As the vaccines are rolled out and we embark on what we hope to be a better 2021, it’s essential to take stock of the high-impact trends that resulted from the coronavirus and its impact on the healthcare system. Disruptions occurred in all aspects of healthcare delivery, including these four far-reaching areas:
Operational Restructuring – During the past year, hospitals and practices have had to deal with staff furloughs and work-at-home changes, and conversely, overworked staff and burnout in ICUs and emergency departments. Beyond the people issues, there were significant challenges early on in acquiring PPE and emergency equipment; problems that continue to linger.
Unprecedented Financial Challenges – From the cancellation of elective procedures to the postponement of testing and care, revenue for hospitals, outpatient facilities, and provider practices declined sharply leading to an estimated loss of over 323.1 billion according to the New England Journal of Medicine.
Strategic Complexities in Planning – For 2021 and beyond, COVID-19 has made planning particularly complicated to include lost revenue, the profound effects of deferred care, and the increased use of telehealth medicine.
Equity of Healthcare Delivery – An unforeseen consequence of the pandemic is the sharp relief brought to health equity and racial and economic disparities.
As healthcare leaders grapple with issues ranging from overextended facilities to severe burnout of staff and providers, they are also struggling with how to bill and collect for all these services. Many are left with questions and concerns, including:
Ongoing confusion over medical coding and claim requirements for COVID-19 testing and care
Staffing and scalability for continued erratic or unpredictable claim volumes in a social distancing environment
Decreases in productivity caused by furloughs, layoffs, and temporary hour reductions
- Reduced staff due to COVID-19 illness resurgence following the holidays
Intended Fixes Brought More Questions
While the Centers for Medicare and Medicaid Services (CMS), the American Medical Association (AMA), responsible for CPT coding, and the World Health Organization (WHO), responsible for ICD-10 codes, were quick to draft guidelines for the new reality, it took several months to iron out details as claims worked their way through the system.
Healthcare systems, providers, and insurance payers were impacted financially as patient care shifted to covering acute COVID-19 in-patient care, increased telehealth services, and reduced elective procedures and in-person care. At the same time, workflow changed dramatically with more people working from home or remote locations.
Scalable Answers to Meet the Challenge
With a combination of advanced technology and third-party expert support, scalable answers exist to bridge the workflow shortfalls and reduce the overall revenue gap being experienced by many in the healthcare industry.
Once a patient is seen, the first step is to determine accurate coding and level of service. However, whether it’s due to staffing issues or changes to the coding structure for COVID-19, procedures can be under coded, miscoded, documentation is missing, or level of service is misclassified. This causes severe problems that impact revenue, including denials, underpayment of services, and abandonment of claims.

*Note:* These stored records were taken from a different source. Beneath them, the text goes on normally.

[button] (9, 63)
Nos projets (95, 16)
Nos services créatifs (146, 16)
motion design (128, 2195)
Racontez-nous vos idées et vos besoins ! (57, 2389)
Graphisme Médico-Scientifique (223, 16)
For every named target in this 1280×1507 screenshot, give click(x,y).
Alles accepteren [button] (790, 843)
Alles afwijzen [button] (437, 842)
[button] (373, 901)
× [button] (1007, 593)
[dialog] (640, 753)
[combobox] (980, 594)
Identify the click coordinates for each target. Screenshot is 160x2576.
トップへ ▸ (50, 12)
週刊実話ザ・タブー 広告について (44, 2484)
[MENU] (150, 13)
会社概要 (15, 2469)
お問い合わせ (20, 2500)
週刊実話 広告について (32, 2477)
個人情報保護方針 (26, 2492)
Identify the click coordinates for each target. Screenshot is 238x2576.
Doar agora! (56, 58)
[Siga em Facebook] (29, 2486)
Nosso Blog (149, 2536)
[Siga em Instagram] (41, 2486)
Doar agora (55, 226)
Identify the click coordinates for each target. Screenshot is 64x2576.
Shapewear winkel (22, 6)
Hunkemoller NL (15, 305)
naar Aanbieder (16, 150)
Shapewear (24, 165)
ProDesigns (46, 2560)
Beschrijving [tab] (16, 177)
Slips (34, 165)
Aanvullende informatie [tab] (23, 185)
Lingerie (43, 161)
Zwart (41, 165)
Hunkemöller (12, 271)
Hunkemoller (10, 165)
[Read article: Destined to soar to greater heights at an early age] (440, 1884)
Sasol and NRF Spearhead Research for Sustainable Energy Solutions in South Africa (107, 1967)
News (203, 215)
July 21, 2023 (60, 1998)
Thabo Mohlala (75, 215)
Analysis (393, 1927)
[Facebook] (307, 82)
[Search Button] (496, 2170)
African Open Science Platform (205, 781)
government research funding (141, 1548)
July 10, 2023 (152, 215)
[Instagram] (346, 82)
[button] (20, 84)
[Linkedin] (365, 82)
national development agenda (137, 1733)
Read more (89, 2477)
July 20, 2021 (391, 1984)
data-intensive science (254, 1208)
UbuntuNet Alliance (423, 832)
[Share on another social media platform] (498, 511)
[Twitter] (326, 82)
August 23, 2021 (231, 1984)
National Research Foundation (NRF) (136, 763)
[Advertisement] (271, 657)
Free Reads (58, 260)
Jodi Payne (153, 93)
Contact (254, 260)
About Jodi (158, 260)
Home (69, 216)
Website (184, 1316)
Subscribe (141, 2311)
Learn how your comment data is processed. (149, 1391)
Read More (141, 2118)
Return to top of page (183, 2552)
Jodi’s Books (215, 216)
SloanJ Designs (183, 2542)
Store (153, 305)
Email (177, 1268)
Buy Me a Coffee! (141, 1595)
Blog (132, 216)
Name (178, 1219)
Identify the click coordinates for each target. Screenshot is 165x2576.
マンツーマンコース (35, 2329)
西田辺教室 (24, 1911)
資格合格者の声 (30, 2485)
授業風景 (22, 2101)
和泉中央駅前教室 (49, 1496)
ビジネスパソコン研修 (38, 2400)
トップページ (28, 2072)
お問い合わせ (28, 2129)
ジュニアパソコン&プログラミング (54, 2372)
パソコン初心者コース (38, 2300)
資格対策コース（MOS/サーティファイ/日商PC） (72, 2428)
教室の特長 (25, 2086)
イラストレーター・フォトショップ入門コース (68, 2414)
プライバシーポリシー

Setting up provider and department coding guidelines is one way to ensure timely, accurate charting and documentation is completed and turned in for claims processing. An additional solution might be to engage a third-party partner that can provide scalable and accurate medical coding services, absorb the complex COVID-19 changes, and the coding specialists’ training and certifications required. They can also process denied claims through payment, identifying problems, and building in safeguards to prevent future occurrences.
One of the most significant pain points during the COVID-19 pandemic is the inability to quickly scale for the workload and the havoc it causes through the payment billing cycle. Everything can be either overloaded or slowed to a crawl based on staffing within the billing department. from charge entry to payment posting. Add to that the social distancing guidelines as people moved to a work-at-home model, and you have a recipe for disaster.
In addition to the general mayhem created by the COVID-19 pandemic, add the general staffing issues from unexpected changes, family leave requests, and hiring mis-queues that continue as part of doing business, and you create bottlenecks that slow down processing and impact bottom-line revenue. Engaging a resource that can absorb the scalability issues and also resolve credit balances and contract management that would allow administrative staff to respond to patients’ and providers’ needs in a more timely fashion.
Denials management is often cited as an ongoing problem in many hospitals and practices. To optimize AR post-COVID-19, state-of-the-art AI-driven automation solutions are available that can utilize proprietary recovery prediction algorithms to focus efforts on which denials are collectible so that energy is spent on the recovery of revenue and increase of early cash flow. By reducing write-offs and identifying the next best activity through automated machine learning algorithms based on payer guidelines and procedures, you can be assured the maximum revenue is collected.
With several vaccines authorized for use and states well on their way with vaccine programs, there seems to be an end in sight. However, the changes to the healthcare delivery system will be felt for years. Meet the future now by adopting systems and advanced technology that can make a major shift in your overall financial performance and safeguard against future shocks.